Does modularity help RL libraries?

This blog post demonstrates reproducing PPO is a non-trivial effort, even though PPO’s source code is readily available for reference. Why is it the case? We think one important reason might be that modularity disperses implementation details.

Almost all RL libraries have adopted modular design, featuring different modules / files like env.py, agent.py, network.py, utils.py, runner.py, etc. The nature of modularity necessarily puts implementation details into different files, which is usually great from a software engineering perspective. That is, we don’t have to know how other components work when we just work on env.py. Being able to treat other components as black boxes has empowered us to work on large and complicated systems for the last decades.

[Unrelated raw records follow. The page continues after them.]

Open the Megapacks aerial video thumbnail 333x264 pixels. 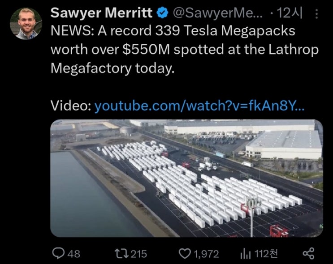(x=186, y=178)
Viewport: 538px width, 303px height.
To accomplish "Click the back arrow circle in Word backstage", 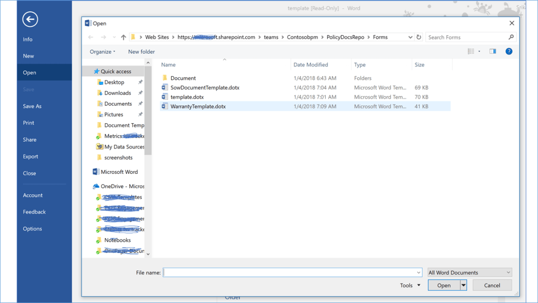I will click(30, 20).
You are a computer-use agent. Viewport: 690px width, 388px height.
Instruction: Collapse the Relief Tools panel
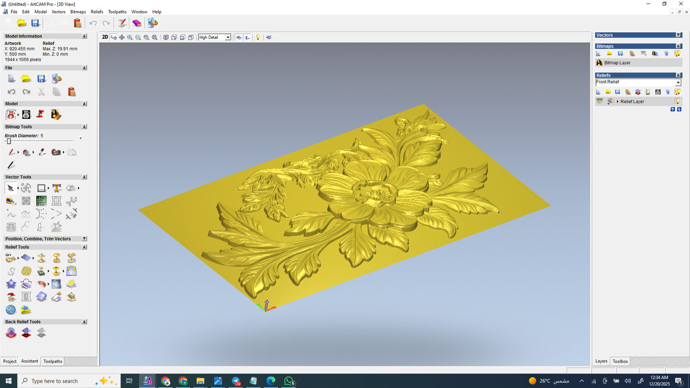point(85,247)
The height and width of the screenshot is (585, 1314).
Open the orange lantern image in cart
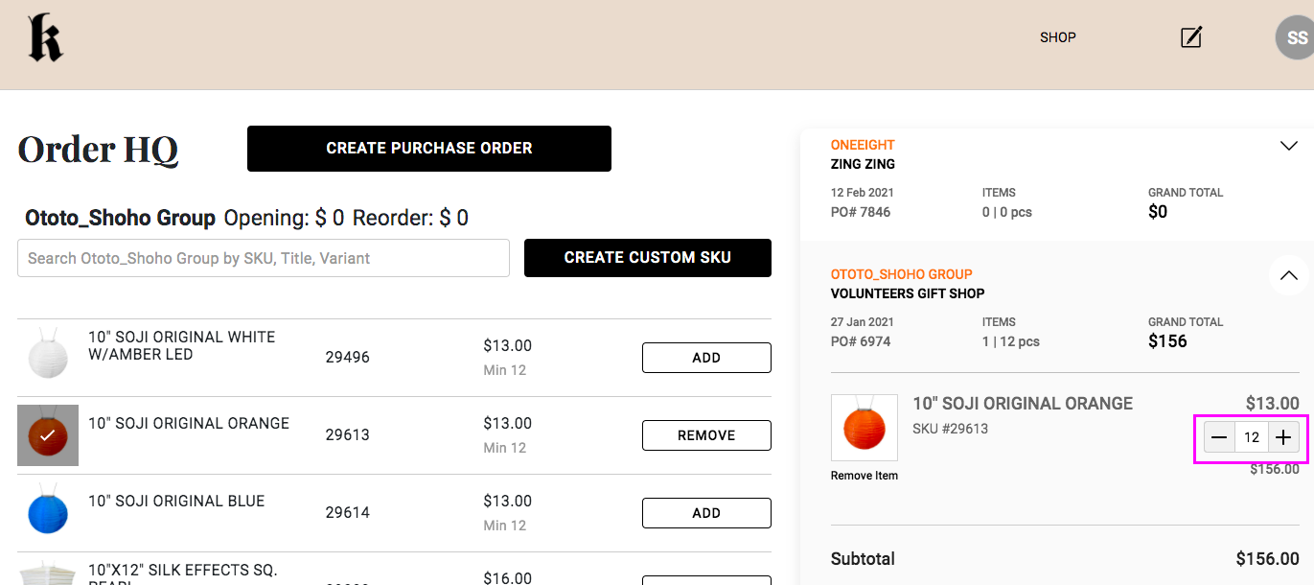coord(864,428)
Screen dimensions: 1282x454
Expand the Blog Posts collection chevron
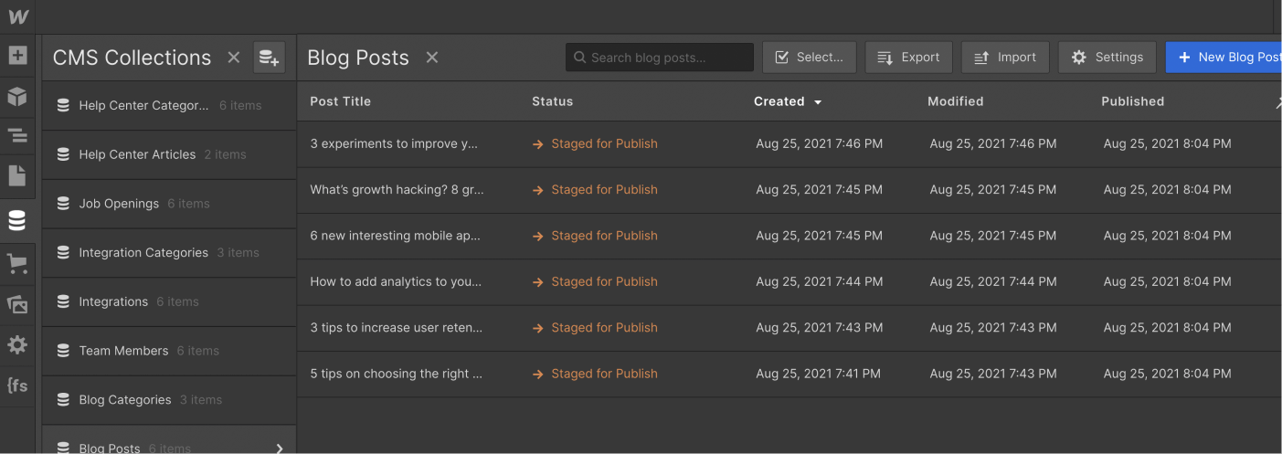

However, this practice might clash hard with ML / RL: as the library grows, it becomes harder and harder to grasp all implementation details w.r.t an algorithm, whereas recognizing all implementation details has become increasingly important, as indicated by this blog post, Engstrom, Ilyas, et al., 2020, and Andrychowicz, et al., 2021. So what can we do?

Modular design still offers numerous benefits such as 1) easy-to-use interface, 2) integrated test cases, 3) easy to plug different components and others. To this end, good RL libraries are valuable, and we recommend them to write good documentation and refactor libraries to adopt new features. For algorithmic researchers, however, we recommend considering single-file implementations because they are straightforward to read and extend.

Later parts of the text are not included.